**Work to be completed**
Repeat, exactly as written, the lines of the records below from the first through the line with "Select the XS Bust value 18", but none past it.

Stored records
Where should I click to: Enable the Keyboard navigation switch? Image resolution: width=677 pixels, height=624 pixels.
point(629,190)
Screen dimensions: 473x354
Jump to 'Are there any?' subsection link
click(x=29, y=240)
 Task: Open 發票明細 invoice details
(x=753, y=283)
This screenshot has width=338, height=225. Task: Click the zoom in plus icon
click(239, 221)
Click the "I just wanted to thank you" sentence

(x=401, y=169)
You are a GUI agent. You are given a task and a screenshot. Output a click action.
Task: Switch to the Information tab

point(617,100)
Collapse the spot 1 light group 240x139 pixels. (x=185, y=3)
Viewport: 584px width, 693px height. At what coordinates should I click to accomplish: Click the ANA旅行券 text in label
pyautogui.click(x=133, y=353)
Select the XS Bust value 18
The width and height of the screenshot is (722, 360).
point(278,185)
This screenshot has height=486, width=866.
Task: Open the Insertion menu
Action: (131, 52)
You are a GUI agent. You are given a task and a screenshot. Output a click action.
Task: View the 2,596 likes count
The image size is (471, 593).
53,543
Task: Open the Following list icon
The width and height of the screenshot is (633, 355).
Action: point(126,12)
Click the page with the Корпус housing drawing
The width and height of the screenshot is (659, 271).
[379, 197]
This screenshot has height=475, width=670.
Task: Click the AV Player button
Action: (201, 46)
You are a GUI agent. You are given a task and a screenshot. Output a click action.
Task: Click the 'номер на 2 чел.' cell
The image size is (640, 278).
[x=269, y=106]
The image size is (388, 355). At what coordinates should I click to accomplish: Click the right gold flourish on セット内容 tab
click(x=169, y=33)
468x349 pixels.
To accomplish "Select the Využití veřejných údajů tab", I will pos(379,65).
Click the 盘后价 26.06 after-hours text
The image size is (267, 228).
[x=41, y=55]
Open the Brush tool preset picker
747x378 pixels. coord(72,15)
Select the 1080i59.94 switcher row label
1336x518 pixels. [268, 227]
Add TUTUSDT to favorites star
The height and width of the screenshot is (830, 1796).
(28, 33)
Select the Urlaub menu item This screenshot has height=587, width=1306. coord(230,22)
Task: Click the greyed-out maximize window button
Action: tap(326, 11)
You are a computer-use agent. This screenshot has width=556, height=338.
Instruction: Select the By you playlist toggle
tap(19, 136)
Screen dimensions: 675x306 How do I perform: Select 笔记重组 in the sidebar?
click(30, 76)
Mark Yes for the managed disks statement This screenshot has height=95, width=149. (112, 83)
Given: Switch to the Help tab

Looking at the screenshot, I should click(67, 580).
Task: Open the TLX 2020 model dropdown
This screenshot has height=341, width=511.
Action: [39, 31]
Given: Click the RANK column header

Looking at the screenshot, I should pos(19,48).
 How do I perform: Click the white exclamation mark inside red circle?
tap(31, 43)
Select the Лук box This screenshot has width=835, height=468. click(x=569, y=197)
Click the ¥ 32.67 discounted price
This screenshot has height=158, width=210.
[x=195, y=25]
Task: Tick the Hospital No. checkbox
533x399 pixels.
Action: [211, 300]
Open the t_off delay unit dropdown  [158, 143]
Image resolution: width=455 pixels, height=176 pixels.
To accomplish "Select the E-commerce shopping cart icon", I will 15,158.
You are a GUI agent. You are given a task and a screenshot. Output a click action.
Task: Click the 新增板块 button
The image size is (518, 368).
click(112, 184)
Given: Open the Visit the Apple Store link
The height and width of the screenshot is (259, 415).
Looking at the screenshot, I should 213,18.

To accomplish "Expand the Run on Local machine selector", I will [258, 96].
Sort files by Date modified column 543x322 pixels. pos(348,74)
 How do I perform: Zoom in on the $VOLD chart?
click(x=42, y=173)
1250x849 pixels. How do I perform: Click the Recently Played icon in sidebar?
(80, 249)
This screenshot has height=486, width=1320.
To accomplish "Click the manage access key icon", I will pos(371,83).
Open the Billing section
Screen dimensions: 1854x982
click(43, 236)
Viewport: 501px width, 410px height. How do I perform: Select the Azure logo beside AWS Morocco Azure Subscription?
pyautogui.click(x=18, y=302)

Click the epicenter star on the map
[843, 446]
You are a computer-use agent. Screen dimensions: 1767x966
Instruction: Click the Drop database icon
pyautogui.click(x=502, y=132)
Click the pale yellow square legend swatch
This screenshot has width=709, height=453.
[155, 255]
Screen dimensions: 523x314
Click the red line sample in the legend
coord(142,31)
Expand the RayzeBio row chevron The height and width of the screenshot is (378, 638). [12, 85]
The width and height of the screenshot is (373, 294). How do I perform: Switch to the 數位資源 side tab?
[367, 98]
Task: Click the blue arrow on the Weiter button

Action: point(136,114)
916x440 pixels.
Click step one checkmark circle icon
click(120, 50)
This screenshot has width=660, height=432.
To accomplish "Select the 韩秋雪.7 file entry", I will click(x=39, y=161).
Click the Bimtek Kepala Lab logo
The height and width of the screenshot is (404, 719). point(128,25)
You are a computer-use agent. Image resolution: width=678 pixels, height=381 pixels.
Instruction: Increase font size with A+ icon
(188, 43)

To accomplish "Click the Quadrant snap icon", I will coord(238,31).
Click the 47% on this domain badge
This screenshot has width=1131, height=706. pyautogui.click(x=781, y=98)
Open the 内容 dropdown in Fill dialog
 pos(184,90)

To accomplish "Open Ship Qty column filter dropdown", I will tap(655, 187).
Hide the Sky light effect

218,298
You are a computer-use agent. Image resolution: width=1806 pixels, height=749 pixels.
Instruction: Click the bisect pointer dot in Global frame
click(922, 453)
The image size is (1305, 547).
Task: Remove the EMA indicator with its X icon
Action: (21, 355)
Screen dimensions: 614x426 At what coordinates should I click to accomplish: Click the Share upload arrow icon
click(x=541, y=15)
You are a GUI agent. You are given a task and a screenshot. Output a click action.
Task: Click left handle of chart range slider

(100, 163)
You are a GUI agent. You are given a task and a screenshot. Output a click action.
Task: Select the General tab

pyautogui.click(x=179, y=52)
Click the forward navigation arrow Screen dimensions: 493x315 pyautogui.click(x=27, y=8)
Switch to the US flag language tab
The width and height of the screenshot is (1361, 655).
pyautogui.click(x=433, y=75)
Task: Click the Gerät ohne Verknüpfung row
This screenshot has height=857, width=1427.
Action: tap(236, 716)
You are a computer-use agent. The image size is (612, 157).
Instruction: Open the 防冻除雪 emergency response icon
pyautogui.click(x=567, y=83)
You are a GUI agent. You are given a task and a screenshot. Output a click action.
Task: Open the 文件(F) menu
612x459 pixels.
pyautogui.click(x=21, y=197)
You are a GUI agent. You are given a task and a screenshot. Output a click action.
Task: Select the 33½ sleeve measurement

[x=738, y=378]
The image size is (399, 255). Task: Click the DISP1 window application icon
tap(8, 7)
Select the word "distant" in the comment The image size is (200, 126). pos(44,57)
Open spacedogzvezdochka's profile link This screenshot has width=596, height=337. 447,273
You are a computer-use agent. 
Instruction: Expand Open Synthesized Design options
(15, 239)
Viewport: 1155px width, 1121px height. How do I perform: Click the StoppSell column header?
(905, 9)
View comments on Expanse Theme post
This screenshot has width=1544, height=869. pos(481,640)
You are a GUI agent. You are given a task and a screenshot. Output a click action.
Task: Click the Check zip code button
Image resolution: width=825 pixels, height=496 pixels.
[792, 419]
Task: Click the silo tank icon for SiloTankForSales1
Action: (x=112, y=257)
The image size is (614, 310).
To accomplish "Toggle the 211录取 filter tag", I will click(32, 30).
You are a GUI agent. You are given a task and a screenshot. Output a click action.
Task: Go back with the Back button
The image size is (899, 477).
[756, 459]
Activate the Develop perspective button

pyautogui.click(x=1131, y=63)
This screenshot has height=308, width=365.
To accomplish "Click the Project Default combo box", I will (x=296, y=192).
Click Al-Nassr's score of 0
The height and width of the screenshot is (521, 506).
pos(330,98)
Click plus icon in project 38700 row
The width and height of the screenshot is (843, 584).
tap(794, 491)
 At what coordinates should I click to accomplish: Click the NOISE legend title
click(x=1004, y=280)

**Solution for this exercise**
Where should I click to: Enable the Keyboard navigation switch? Image resolution: width=677 pixels, height=624 pixels.
point(629,190)
Screen dimensions: 473x354
Jump to 'Are there any?' subsection link
click(x=29, y=240)
 Task: Open 發票明細 invoice details
(x=753, y=283)
This screenshot has width=338, height=225. Task: Click the zoom in plus icon
click(239, 221)
Click the "I just wanted to thank you" sentence

(x=401, y=169)
You are a GUI agent. You are given a task and a screenshot. Output a click action.
Task: Switch to the Information tab

point(617,100)
Collapse the spot 1 light group 240x139 pixels. (x=185, y=3)
Viewport: 584px width, 693px height. At what coordinates should I click to accomplish: Click the ANA旅行券 text in label
pyautogui.click(x=133, y=353)
Select the XS Bust value 18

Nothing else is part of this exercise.